Il Congresso è stato illuminato anche dal Messaggio di papa Fracesco il quale, dopo aver espresso il suo rallegramento per la questa celebrazione, ha esortato – citando la lettera enciclica Fratelli tutti (n.278) – a non dimenticare “il grido silenzioso di tanti fratelli e sorelle che vivono in condizioni di grande difficoltà, aggravate dalla pandemia. La vera gioia che viene dal Signore dà sempre spazio alle voci dei dimenticati, perché insieme a loro si possa costruire un futuro migliore. Maria, nella bellezza della sequela evangelica e nel servizio al bene comune dell’umanità e del pianeta, educa sempre all’ascolto di queste voci e Lei stessa si fa voce dei senza voce per «partorire un mondo nuovo, dove tutti siamo fratelli, dove ci sia posto per ogni scartato delle nostre società» (278).
“Nei suoi oltre sessant’anni di attività, prosegue il Messaggio del Papa, la Pontificia Academia Mariana Internationalis, coordinando e riunendo i cultori di mariologia del mondo intero, specialmente attraverso la celebrazione dei Congressi Mariologici Mariani Internazionali, ha offerto spunti, intuizioni, idee e approfondimenti in un mutamento d’epoca che trasforma «velocemente il modo di vivere, di relazionarsi, di comunicare ed elaborare il pensiero, di rapportarsi tra le generazioni umane e di comprendere e di vivere la fede» (Papa Francesco, Discorso alla Curia romana, 21 dicembre 2019). Tali Congressi «sono una chiara testimonianza di come la mariologia sia una presenza necessaria di dialogo fra le culture, capace di alimentare la fraternità e la pace» (Messaggio alle Accademie Pontificie, 4 dicembre 2019).

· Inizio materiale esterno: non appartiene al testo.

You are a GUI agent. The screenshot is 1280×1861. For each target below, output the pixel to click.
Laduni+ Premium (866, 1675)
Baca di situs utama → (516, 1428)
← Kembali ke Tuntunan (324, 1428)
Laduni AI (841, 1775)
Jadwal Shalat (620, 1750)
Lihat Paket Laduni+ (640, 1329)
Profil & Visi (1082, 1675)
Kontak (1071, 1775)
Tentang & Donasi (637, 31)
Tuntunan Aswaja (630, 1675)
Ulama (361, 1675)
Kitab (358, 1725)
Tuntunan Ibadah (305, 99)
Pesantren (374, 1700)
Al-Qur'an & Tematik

Sappiamo, infatti, che «la teologia e la cultura d’ispirazione cristiana sono state all’altezza della loro missione quando hanno saputo vivere rischiosamente e con fedeltà sulla frontiera» (Cost. ap. Veritatis gaudium, 5). E sulle frontiere, la Madre del Signore ha una sua specifica presenza: è la Madre di tutti, indipendentemente dall’etnia o dalla nazionalità. Così la figura di Maria diventa punto di riferimento per una cultura capace di superare le barriere che possono creare divisione. Perciò, sul cammino di questa cultura di fraternità, lo Spirito ci chiama ad accogliere nuovamente il segno di consolazione e di sicura speranza che ha il nome, il volto, il cuore di Maria, donna, discepola, madre e amica. È lungo questo cammino che lo Spirito continua a dirci «che i tempi che viviamo sono i tempi di Maria» (Discorso alla Pontificia Facoltà Teologica “Marianum”, 24 ottobre 2020). La Pontificia Academia Mariana Internationalis, perseverando nel suo impegno di rinnovamento, cerca di leggere i segni di questi tempi, a beneficio della Chiesa e di ogni donna e uomo di buona volontà”.
Il Congresso si è concluso con un’assemblea dei partecipanti, guidata dal Presidente della PAMI, P. Stefano Cecchin, che ora esaminerà le prospettive per una nuova mariologia.